» TEXTAUSZUG
Falls es bei dir kein ERWEITERT gibt, dann klickst du vorher auf WIEDERHERSTELLEN.


----------



## L-ectron-X (14. Jun 2005)

Hast du auch eine Manifest-Datei angelegt und eingebunden?
Guck mal in die FAQ, da gibts Beiträge dazu.


----------



## thE_29 (14. Jun 2005)

> - Den Classpath hab ich auch auf: "C:\j2sdk1.4.2_08\bin" gesetzt.



Ich hab schon viel blödsinn gesehen, aber das is net schlecht 

Was bringt dir der classpath auf das bin Verzeichnis???

Lectronx hat recht, guck mal hier http://www.java-forum.org/de/viewtopic.php?t=14970

Du musst in deiner Manifest.MF die mainclass angeben, nur weil du es in Eclipse gemacht hast, heißt das noch lange net, dass das auch im Jar File ist...


----------



## reymond (14. Jun 2005)

Hallo timomeinen

Super klasse, das war der Hacken.

>>C:\Programme\Java\jre1.5.0_02\bin\javaw.exe -jar %1
>>Unter Anwendung muss der Link zur javaw.exe sein mit (Achtung! Das ist jetzt ganz wichtig) -jar %1 dahinter: 

Aber kannst Du mir kurz erklären warum ich das javaw von "C:\Programme\Java\jre1.5.0_02\bin" nehmen muss und nicht direkt von "C:\j2sdk1.4.2_08".

» GEGEBENE ANGABEN
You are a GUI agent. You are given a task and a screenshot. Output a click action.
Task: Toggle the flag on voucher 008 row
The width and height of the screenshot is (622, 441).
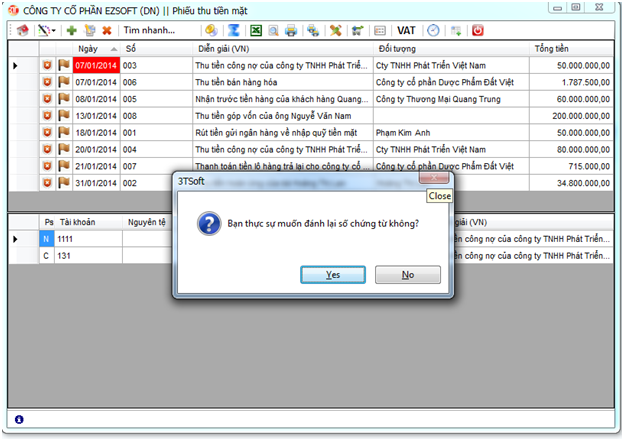pyautogui.click(x=64, y=115)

» ÜBUNGSAUFGABEN
1. Was muss man laut thE_29 im Forumsauszug über Jar-Dateien in der Manifest.MF angeben?
2. Führe den Forumsauszug über Jar-Dateien nach seinem letzten Satz weiter.

» LÖSUNGEN
1. Die mainclass.

2.
Herzlichen Dank!!!
Grüässli Reymond


----------



## thE_29 (14. Jun 2005)

Du kannst dein Verzeichnis auch nehmen...

Das hat er wahrscheinlich nur geschrieben, weil er dort seine jre hat!


----------



## reymond (14. Jun 2005)

stimmt. hab es bereits ausporbiert.

das problem lag also am anhängsel "-jar %1".

tausend dank und gruss
reymond


----------



## timomeinen (14. Jun 2005)

thE_29 hat gesagt.:
			
		

> Du kannst dein Verzeichnis auch nehmen...
> 
> Das hat er wahrscheinlich nur geschrieben, weil er dort seine jre hat!



Genau so ist es! Doofes CopyPaste.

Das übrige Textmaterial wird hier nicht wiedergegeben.